О выдающемся русском театральном режиссере, актере и педагоге Константине Сергеевиче Алексееве (театральный псевдоним – Станиславский) и о его знаменитой актерской системе написано немало. Однако МХАТ первоначально был лишь его увлечением. Прежде всего, К. С. Алексеев был талантливым предпринимателем, главой семейной фирмы, почти десять лет проработавшим на фабрике отца и ставшим одним из ее директоров (потомственные фабриканты Алексеевы, принадлежавшие к старообрядческому поповскому согласию, были специалистами по изготовлению канители – тончайшей золотой и серебряной проволоки, из которой ткалась парча). На его средства был проведен первый телеграф между Санкт-Петербургом и Кронштадтом. На его предприятиях опробовались новейшие технологии того времени, а сам он был вмдным экономистом. При этом, находясь во главе созданного им театра, он не выплачивал зарплаты ни себе, ни своей жене, игравшей на сцене МХАТа. Только после Октябрьской революции К. С. Станиславский смог полностью посвятить себя театру.
4.5. Образы старообрядцев
в литературе и искусстве XX—XXI веков
Советская литература социалистического реализма, выполняя партийные указания по борьбе со старообрядчеством как с «кулачеством», продолжила яростные нападки на старообрядцев в традициях революционных демократов. Ярким тому примером стал роман Алексея Черкасова (1915—1973) «Хмель», написанный в период с 1934 по 1966 годы и состоящий из трех больших частей: «Крепость», «Корни и листья» и «Переворот», объединенных общим названием «Сказания о людях тайги». Роман Черкасова представляет собой самую настоящую клевету на старообрядчество, «черный навет», выполненный по партийному заданию. К сожалению, данное произведение оказало и в чем-то еще продолжает оказывать определенное негативное воздействие на сознание читающей публики, на формирование у нее вполне однозначных стереотипов. Впоследствии, в 1991 году по роману А. Черкасова режиссером Виктором Трегубовичем был снят одноименный кинофильм в двух частях.
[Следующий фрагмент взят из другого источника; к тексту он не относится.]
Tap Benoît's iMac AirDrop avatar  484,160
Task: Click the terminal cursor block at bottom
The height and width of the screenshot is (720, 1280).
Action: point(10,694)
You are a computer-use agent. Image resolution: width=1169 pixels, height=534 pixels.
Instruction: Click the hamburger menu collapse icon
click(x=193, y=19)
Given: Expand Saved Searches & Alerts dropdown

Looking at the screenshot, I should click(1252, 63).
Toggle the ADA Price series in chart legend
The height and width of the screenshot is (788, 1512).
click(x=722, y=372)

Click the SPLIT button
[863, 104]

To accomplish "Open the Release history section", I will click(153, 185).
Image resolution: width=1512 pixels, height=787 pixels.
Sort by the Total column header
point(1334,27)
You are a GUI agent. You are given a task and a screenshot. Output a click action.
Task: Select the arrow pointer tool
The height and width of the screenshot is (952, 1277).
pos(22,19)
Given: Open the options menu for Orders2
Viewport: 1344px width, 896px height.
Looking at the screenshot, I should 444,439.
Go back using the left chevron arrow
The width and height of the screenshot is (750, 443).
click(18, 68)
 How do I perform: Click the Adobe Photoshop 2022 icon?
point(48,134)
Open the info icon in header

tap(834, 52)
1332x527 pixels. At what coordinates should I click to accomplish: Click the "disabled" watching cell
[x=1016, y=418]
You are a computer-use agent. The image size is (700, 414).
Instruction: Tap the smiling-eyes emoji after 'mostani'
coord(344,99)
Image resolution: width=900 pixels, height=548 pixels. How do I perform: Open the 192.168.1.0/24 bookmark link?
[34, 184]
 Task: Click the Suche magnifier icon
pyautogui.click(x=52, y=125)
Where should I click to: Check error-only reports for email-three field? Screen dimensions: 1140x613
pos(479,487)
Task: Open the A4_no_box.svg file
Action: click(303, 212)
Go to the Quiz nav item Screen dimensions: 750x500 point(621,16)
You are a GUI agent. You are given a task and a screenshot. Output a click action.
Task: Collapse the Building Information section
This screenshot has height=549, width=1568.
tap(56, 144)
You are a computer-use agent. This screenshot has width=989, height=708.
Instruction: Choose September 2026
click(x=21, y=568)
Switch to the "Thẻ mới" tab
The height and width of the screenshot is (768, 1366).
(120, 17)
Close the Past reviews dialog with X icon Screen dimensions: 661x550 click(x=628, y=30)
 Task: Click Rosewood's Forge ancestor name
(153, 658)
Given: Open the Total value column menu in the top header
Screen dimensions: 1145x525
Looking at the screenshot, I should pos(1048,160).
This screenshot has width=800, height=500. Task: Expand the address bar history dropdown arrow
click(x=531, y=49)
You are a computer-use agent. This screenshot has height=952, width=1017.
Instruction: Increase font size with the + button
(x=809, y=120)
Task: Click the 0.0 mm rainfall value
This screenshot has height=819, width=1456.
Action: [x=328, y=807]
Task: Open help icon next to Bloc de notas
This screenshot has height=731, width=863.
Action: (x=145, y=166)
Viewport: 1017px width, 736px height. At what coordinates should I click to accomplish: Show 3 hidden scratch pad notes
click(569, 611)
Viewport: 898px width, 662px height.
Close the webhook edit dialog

В русской прозе ХХ века послеоктябрьского периода положительные образы старообрядцев и их потомков появляются, пожалуй, лишь в литературе русского зарубежья. Иван Сергеевич Шмелев (1873—1950), автор автобиографического романа «Лето Господне», вспоминал, как его отец, крупный московский подрядчик, вышедший из старообрядческой среды, буквально «кипел в делах». В романах Шмелева достаточно ярко воссоздан сам уклад жизни московского купечества, пронизанный религиозным началом. В творческом сознании Алексея Михайловича Ремизова (1877—1957), другого видного представителя русского зарубежья и также потомка московских старообрядцев, большое место занял образ протопопа Аввакума как подлинного старообрядца, отдавшего жизнь за свои убеждения. Для авторского стиля Ремизова характерны поиски архаичного стиля, ориентированного на литературу и устное слово допетровской Руси: книга преданий, апокрифов («Лимонарь, сиречь: Луг духовный», 1907), романы «Пруд» (1908), «Слово о погибели Русской земли» (1918) и другие.
В 70-е и 80-е годы ХХ века в русской реалистической литературе в полную мощь зазвучали темы гибели природы и падения нравственности, жизни по двойным стандартам, что побудило многих выдающихся русских писателей вновь обратиться к проблеме старообрядчества. Война, ставшая главной темой творчества Виктора Петровича Астафьева (1924—2001), предопределила его приход к Богу и симпатии к старообрядцам. Характерны в этом смысле воспоминания писателя о войне: «Нельзя сказать, что все на передовой молились. Во-первых, это было трудно увидеть. Многие вроде меня стеснялись. Как стеснялись признаться в любви, нежные слова сказать. Так мы были воспитаны… Только староверы никого не стеснялись. На них рукой сразу махнули: работяги, на себе тащат всё – пусть молятся»[176]
. Тема старообрядчества проходит через все главные произведения Астафьева: «Стародуб», «Звездопад», «Пастух и пастушка», «Царь-рыба», «Печальный детектив», «Прокляты и убиты».